This week, the Boston Globe and HBO premiered a series on one of the most notorious crimes in Boston history: The October 1989 murder of Carol DiMaiti Stuart by her husband Charles, who allegedly covered up his actions by shooting himself and claiming a fictitious Black man did it. The horrific crime rocked the city for weeks as police relentlessly shook down the Black community, Black men in particular, in search of the imaginary assailant.
Caught up in that manhunt was William Bennett, a Black man implicated by his nephew and another youth who shortly afterward recanted their story. But by then, Bennett’s name and photo were widely disseminated by media in Boston and beyond as the likely killer. He remained under suspicion until Jan. 4, 1990, when Stuart jumped of the Tobin Bridge in a likely suicide a day after his brother Matthew told authorities the true story behind the plot.
We commend HBO and the Globe, and in particular columnist Adrian Walker, for revisiting the story that many would rather forget as another stain on Boston’s troubled racial past. But it is precisely because it is painful that it must be remembered, and to prevent such a horrendous act from ever happening again.
The Globe-HBO collaboration is not the final word, however, nor as we can gleen from the early installments, is it a complete one. A key element never fully reported in white-owned media is the story from William Bennett himself, which he gave to the Banner exclusively in 1993 in an interview with then-managing editor Robin Washington. In it, Bennett — who was incarcerated for two unrelated robberies he was convicted of shortly following the Stuart case — said that prosecutors used the sane fabricated evidence from Stuart’s concocted accusation to pin the robbery cases on him. Except for the Banner, his contentions fell on deaf ears. (Bennett in 2017 gave one more interview to WBZ-TV, but did not elaborate on the robbery case. That report said he served 12 years and was released in 2002).

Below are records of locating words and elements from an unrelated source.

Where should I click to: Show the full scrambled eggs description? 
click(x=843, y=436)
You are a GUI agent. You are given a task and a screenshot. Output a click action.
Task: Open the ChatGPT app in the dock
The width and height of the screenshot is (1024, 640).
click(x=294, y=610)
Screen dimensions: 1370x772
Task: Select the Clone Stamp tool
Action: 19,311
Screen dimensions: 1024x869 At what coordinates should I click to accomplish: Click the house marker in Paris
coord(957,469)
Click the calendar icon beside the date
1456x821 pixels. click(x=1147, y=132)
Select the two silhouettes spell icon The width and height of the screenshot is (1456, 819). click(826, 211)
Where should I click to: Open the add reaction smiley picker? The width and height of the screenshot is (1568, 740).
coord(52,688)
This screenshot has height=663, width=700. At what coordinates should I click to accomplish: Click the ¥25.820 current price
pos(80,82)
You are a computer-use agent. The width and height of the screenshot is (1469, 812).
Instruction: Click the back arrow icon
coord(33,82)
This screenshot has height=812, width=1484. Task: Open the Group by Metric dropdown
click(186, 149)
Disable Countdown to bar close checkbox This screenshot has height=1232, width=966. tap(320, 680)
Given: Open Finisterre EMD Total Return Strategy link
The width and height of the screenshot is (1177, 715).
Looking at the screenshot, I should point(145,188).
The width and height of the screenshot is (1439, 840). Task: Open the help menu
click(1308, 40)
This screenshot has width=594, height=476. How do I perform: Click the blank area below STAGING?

The Globe/HBO series reports that Bennett, now 73, is afflicted with dementia and was not available to be interviewed by them. It’s not certain he would have granted one regardless of his health. In the 1993 Banner interview, he vowed never to speak with the Boston Herald or the Globe, which long after Stuart’s apparent suicide and Bennett’s complete exoneration published a column by then-Globe staffer Mike Barnicle making the specious suggestion that Bennett and Charles Stuart knew each other after all.
The Stuart Case and the hoax it perpetrated maligning the entire Black community must never be forgotten or repeated.
Likewise, the role of the Black press in telling the stories that mainstream media either forget or are perpetually unaware of cannot be understated. The Banner is honored and proud to be part of that tradition, and rededicates itself to that invaluable mission, and the truth it brings to all of society.